Since the start of the pandemic, the term hybrid working has gone from a buzzword, to a way of life. This change has seen the demand for online services, especially citizen services, become higher than ever. Given the public sector’s reputation as a slow-moving industry, it’s no surprise it has a lot of catching up to do to reach this demand.

Positively, though, the UK government unveiled its long-awaited strategy earlier this year to improve digital public services. The Digital, Data and Technology (DDaT) capability framework was the latest in a set of policies aimed at making the UK ‘digital by default’.  Aiming to harness ‘digital to build and deliver services’, is this framework the turning point the industry needs to move forward digitally?

Modernising to catch up

Legacy systems are rife in the UK public sector. Most, due to their age and design, lack both interoperability and scalability, making it difficult for them to manage workloads. With these struggles existing pre-Covid, the impact of the pandemic put even greater pressure on service continuity, with organisations compelled to quickly create hybrid working solutions as the nation went into lockdown.

Positively, departments in the public sector adapted quickly to these new ways of working. Many did so more smoothly than expected, displaying agility and resilience. This shift was enabled by the use of technology, with services, for example, swiftly moved to the cloud in accordance with general government strategy.

* SOURCE MATERIAL:
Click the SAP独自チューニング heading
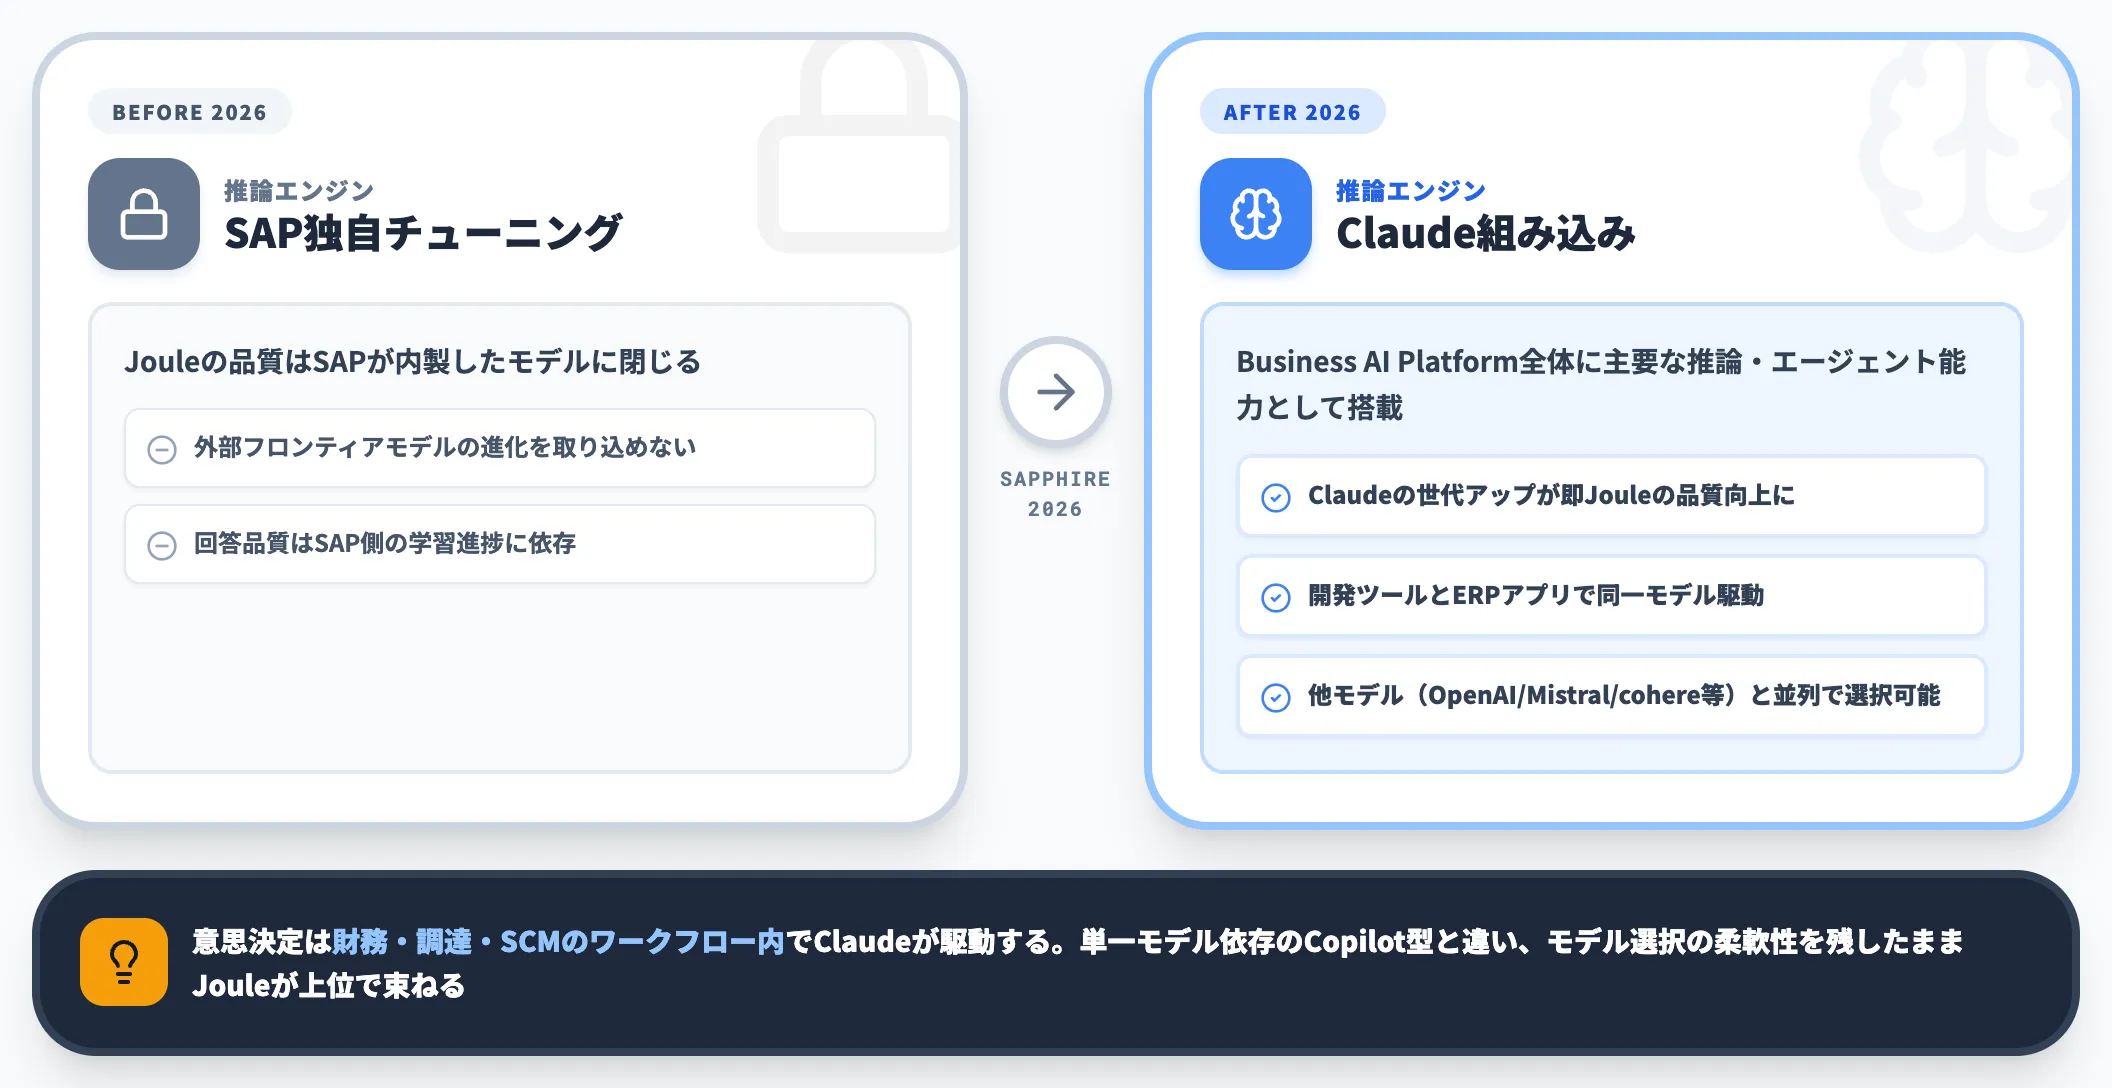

* WORK TASK 1: In the passage on digital public services, reproduce the stretch from "Positively, though, the" through "went into lockdown.", swapping "framework" for "blueprint".
* WORK TASK 2:
Answer these questions from the passage on digital public services:
(a) What did the UK government unveil earlier this year?
(b) Which two qualities do most legacy systems in the UK public sector lack?
(c) Where were services swiftly moved?

* OUTPUT 1:
Positively, though, the UK government unveiled its long-awaited strategy earlier this year to improve digital public services. The Digital, Data and Technology (DDaT) capability blueprint was the latest in a set of policies aimed at making the UK ‘digital by default’.  Aiming to harness ‘digital to build and deliver services’, is this blueprint the turning point the industry needs to move forward digitally?

Modernising to catch up

Legacy systems are rife in the UK public sector. Most, due to their age and design, lack both interoperability and scalability, making it difficult for them to manage workloads. With these struggles existing pre-Covid, the impact of the pandemic put even greater pressure on service continuity, with organisations compelled to quickly create hybrid working solutions as the nation went into lockdown.

* OUTPUT 2:
(a) Its long-awaited strategy to improve digital public services
(b) Interoperability and scalability
(c) To the cloud